Glaubenssätze sind relativ stabile, generalisierte Annahmen über die eigene Person, andere Menschen und die Welt, die als kognitive Orientierungsrahmen wirken. In der Kognitions- und Persönlichkeitspsychologie werden sie als verdichtete Ergebnisformen von Lernerfahrungen, sozialer Prägung und wiederholten Bewertungen verstanden. Glaubenssätze strukturieren Wahrnehmung und Interpretation von Ereignissen, beeinflussen Emotionen und steuern Verhalten—oft automatisch und ohne bewusste Reflexion.

Kognitiv fungieren Glaubenssätze als Filter: Sie bestimmen, welche Informationen als relevant, glaubwürdig oder bedrohlich gelten. Neurokognitiv sind sie in verteilten Netzwerken repräsentiert, die Gedächtnis, Bewertung und Emotionsverarbeitung integrieren; unter Stress gewinnen automatisierte Bewertungsroutinen an Gewicht, während flexible Neubewertung erschwert ist. Dadurch können rigide Glaubenssätze (z. B. „Ich darf keine Fehler machen“) Stressreaktivität, Aufmerksamkeitsverengung und perseveratives Denken verstärken—funktional erklärbar, nicht pathologisch.

Psychologisch lassen sich Glaubenssätze u. a. unterscheiden nach:

  • Inhalt (Selbst-, Leistungs-, Beziehungs-, Kontrollannahmen),
  • Funktion (Schutz, Orientierung, Motivation, Vermeidung),
  • Flexibilität (kontextsensibel vs. absolut),
  • Bewusstheitsgrad (implizit vs. explizit).
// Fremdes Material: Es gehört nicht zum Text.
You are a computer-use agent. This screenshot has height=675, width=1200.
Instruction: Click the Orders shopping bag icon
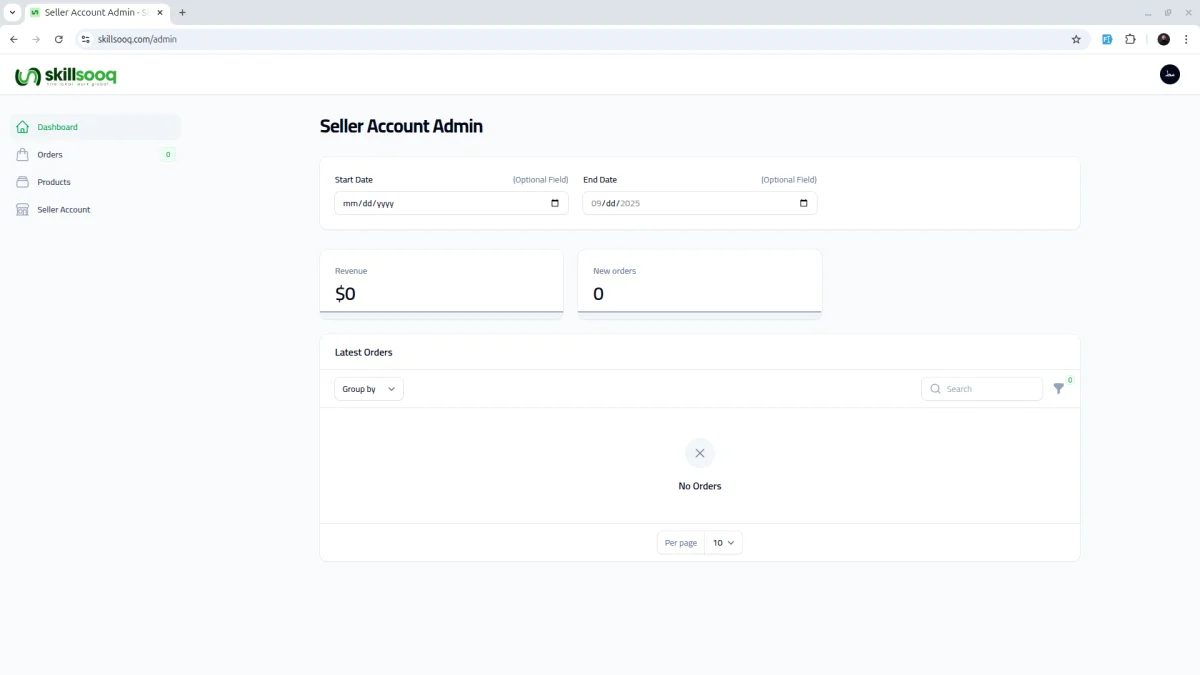pos(23,155)
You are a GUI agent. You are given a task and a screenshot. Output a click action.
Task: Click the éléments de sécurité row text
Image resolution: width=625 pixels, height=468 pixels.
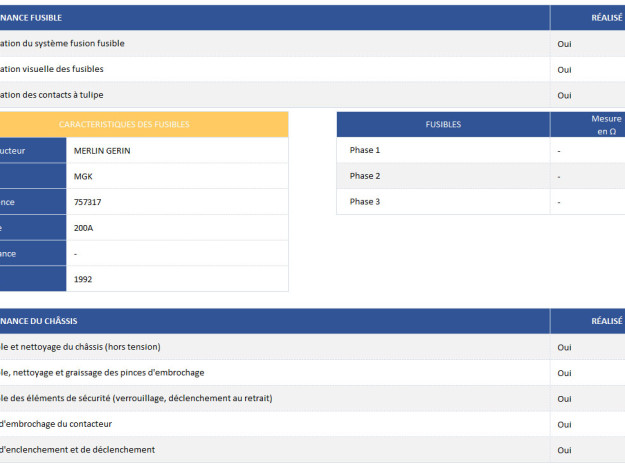coord(136,398)
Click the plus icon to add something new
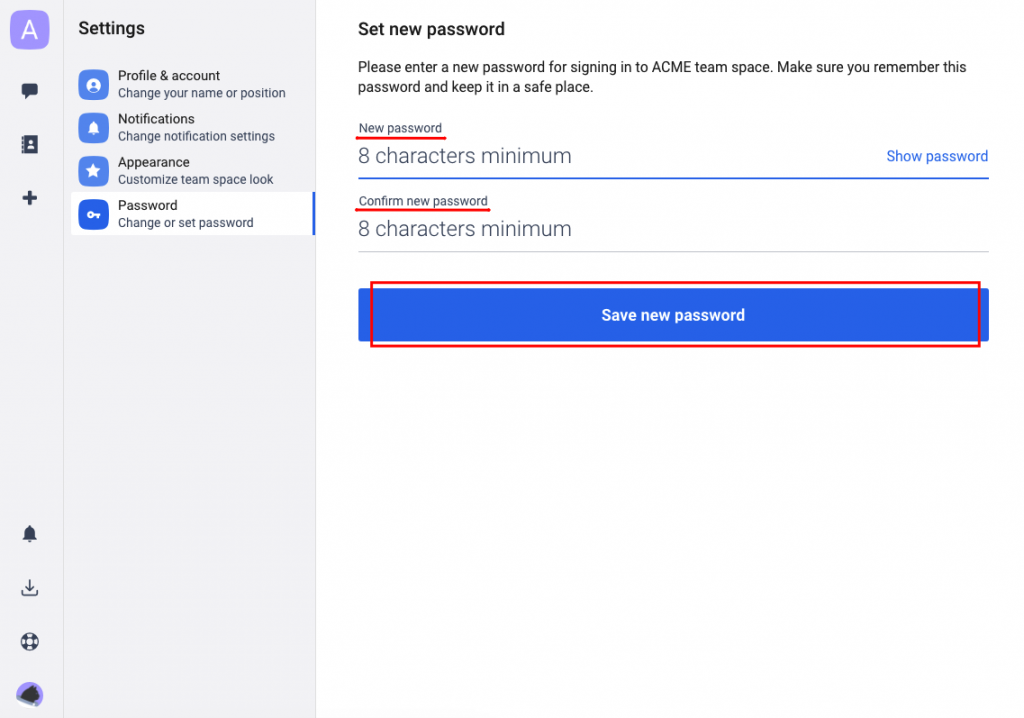 tap(29, 197)
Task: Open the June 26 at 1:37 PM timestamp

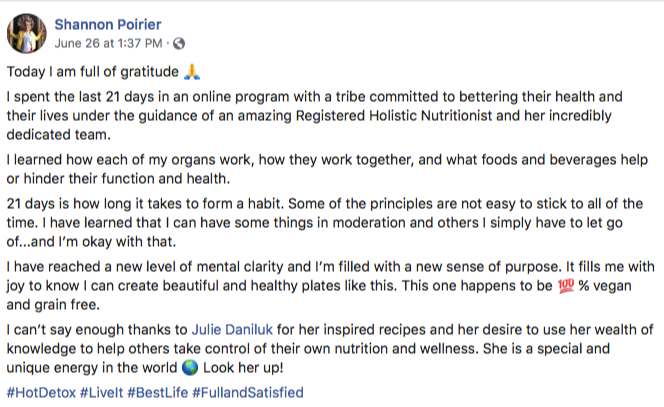Action: click(108, 43)
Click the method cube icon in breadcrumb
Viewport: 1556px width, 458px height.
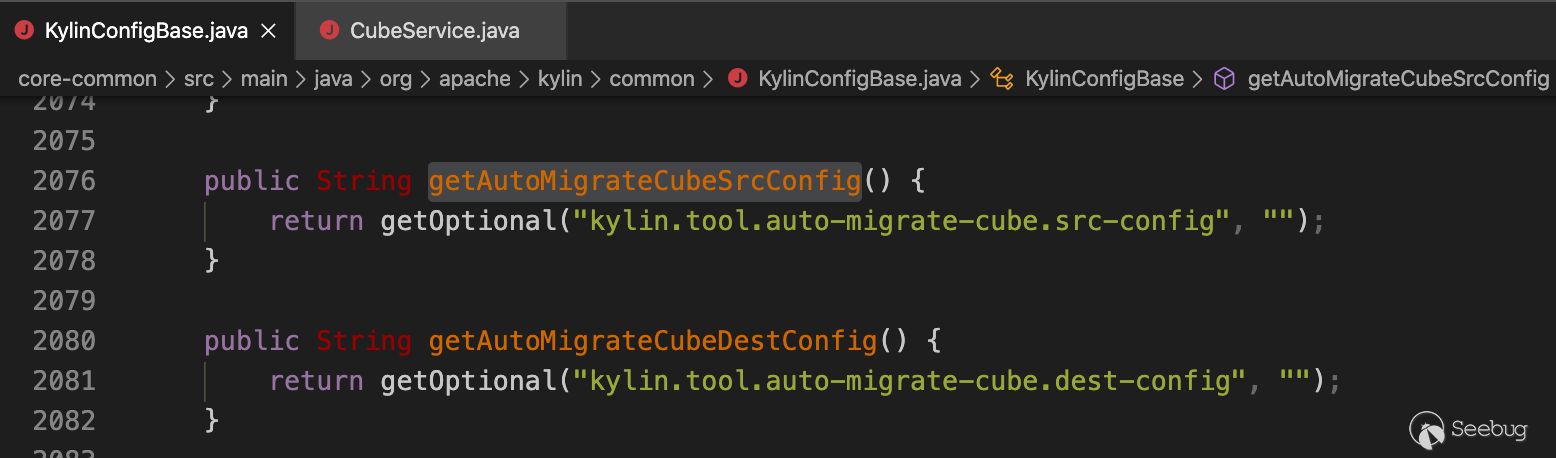pos(1224,79)
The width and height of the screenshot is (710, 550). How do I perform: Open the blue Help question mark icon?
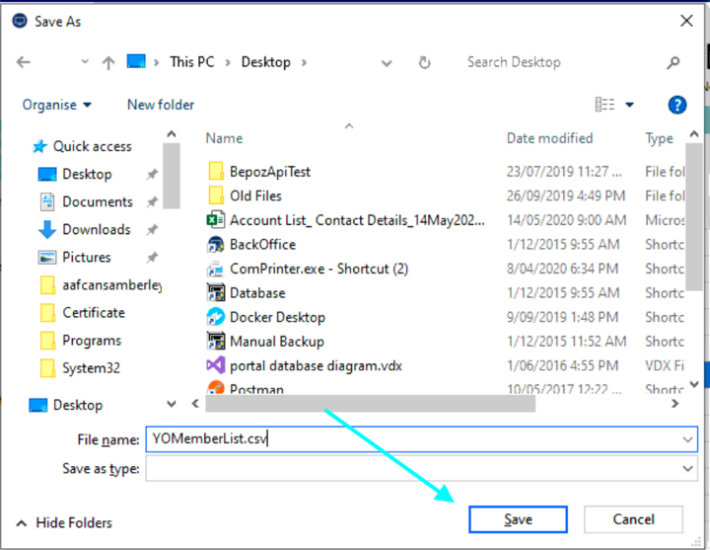click(x=677, y=105)
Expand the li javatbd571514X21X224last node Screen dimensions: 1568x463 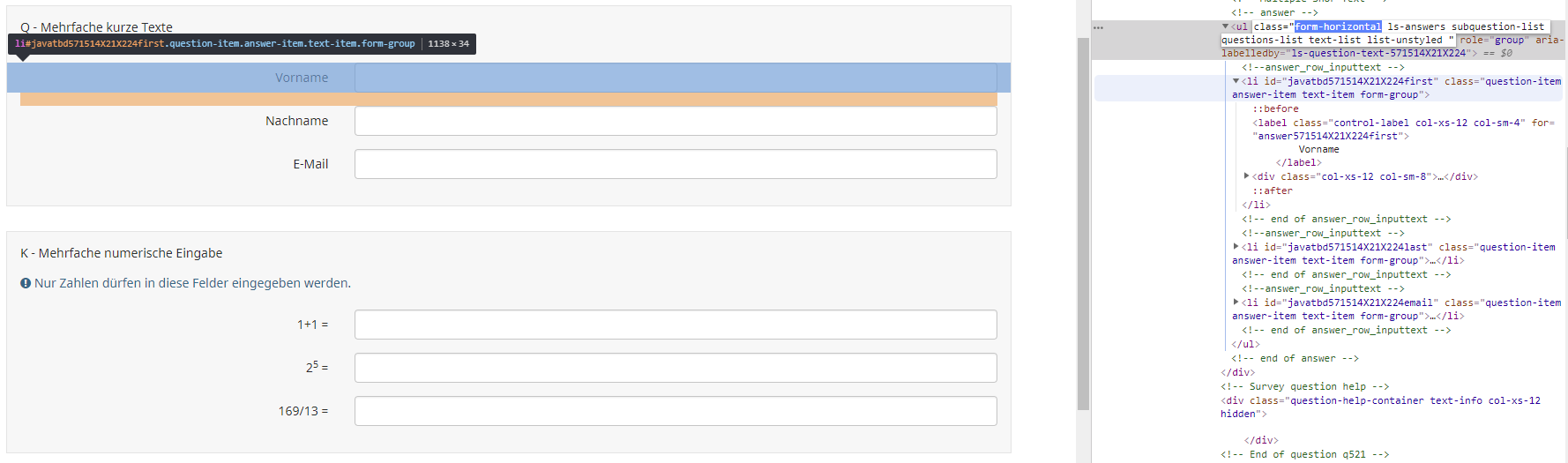tap(1236, 247)
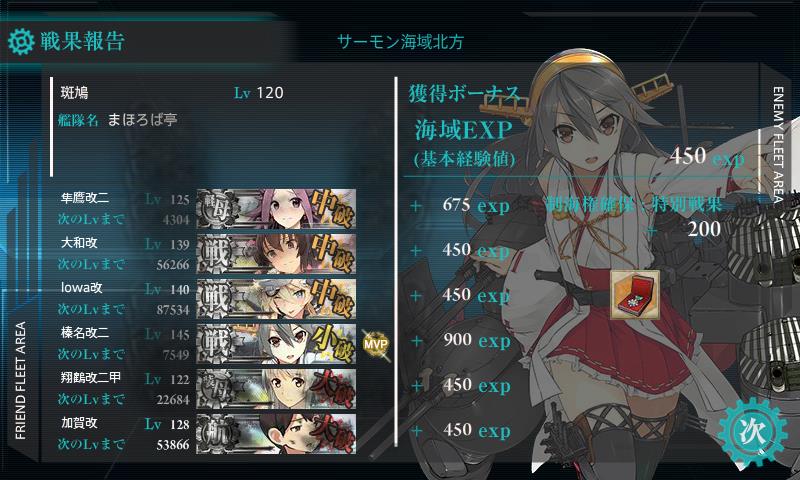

Wichtig ist die funktionale Perspektive: Glaubenssätze entstehen, um Vorhersagbarkeit und Sicherheit zu erhöhen. Sie sind veränderbar, allerdings primär über Erfahrung, Kontext und differenzierte Bewertung—nicht durch bloßes positives Denken. Im Coaching werden Glaubenssätze nicht diagnostisch bearbeitet; sie dienen als Ansatzpunkt, um Bewertungsflexibilität, Erwartungsmanagement und Selbstregulation zu stärken. Ziel ist es, die Passung zwischen Annahmen, Anforderungen und Ressourcen zu verbessern—ohne therapeutische Interventionen.